Third, countries have shown different responses to crises. Thus, for example, in the pandemic 2020, a negative value of the stability index was observed in Luxembourg and Mexico, and the maximum positive value was observed in Greece, Hungary, Lithuania.
Fourth, the OECD+ countries differ in their effectiveness in regulating the stability of financial development. An example of increased regulatory efficiency is Canada, Chile, Luxembourg, Mexico, New Zealand, Norway. An example of reduced efficiency is Hungary, India, Israel, Lithuania, Spain.
The ranking of countries and its analysis showed that in 2020, Luxembourg, the Czech Republic, Ireland, USA, Mexico were the leaders in financial stability. Japan, Sweden, Lithuania, Greece, Hungary took the lowest positions in the ranking. Thirdly, there is a significant gap in the level of stability of the financial development of the lead country (Luxembourg) and the country that closes the rating (Hungary). It is more than 22 pts.

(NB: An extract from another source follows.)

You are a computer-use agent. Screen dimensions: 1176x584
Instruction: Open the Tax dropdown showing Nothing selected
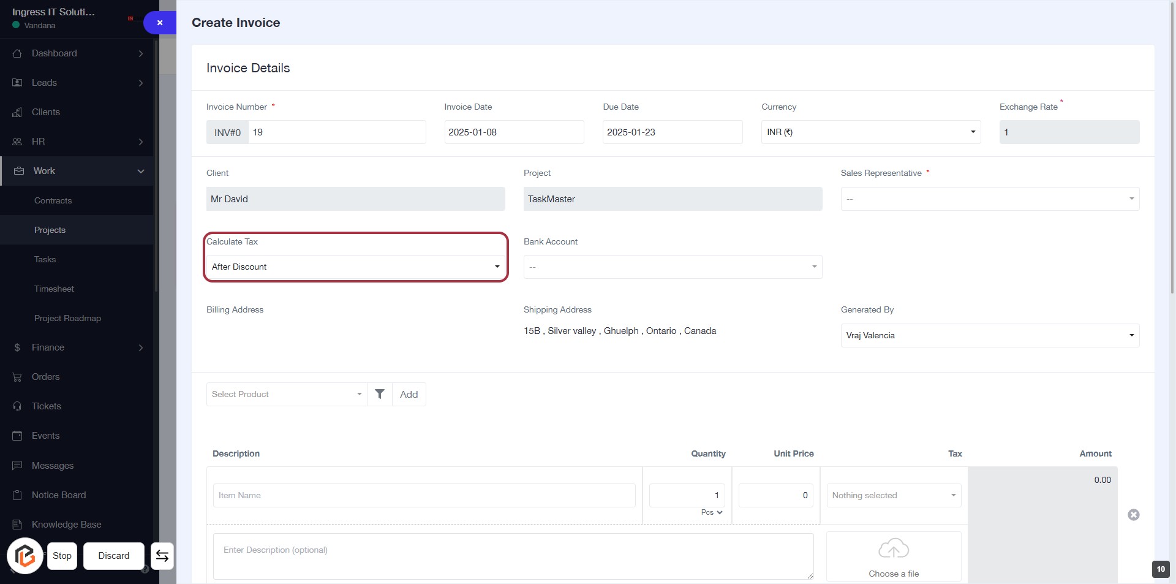tap(893, 495)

The developed criteria made it possible to form "Risk Maps", "Risk Zones" and "Regulatory Zones" for OECD+ countries, as well as to determine the signal points and the time of introduction of countercyclical measures, taking into account their proactive and tactical nature. This part of the study revealed additional sources of risk not accounted for by central banks. In particular, a countercyclical markup should have been introduced in Switzerland starting in 2019. Due to the fact that the central bank of this country did not make a decision, in 2020 the level of stability of financial development in Switzerland decreased by 1.13 pts compared to 2018.
In general, testing of the new indicator system and criteria confirmed their applicability in practice and made it possible to harmonize the methodology and practice of decision-making on countercyclical regulation.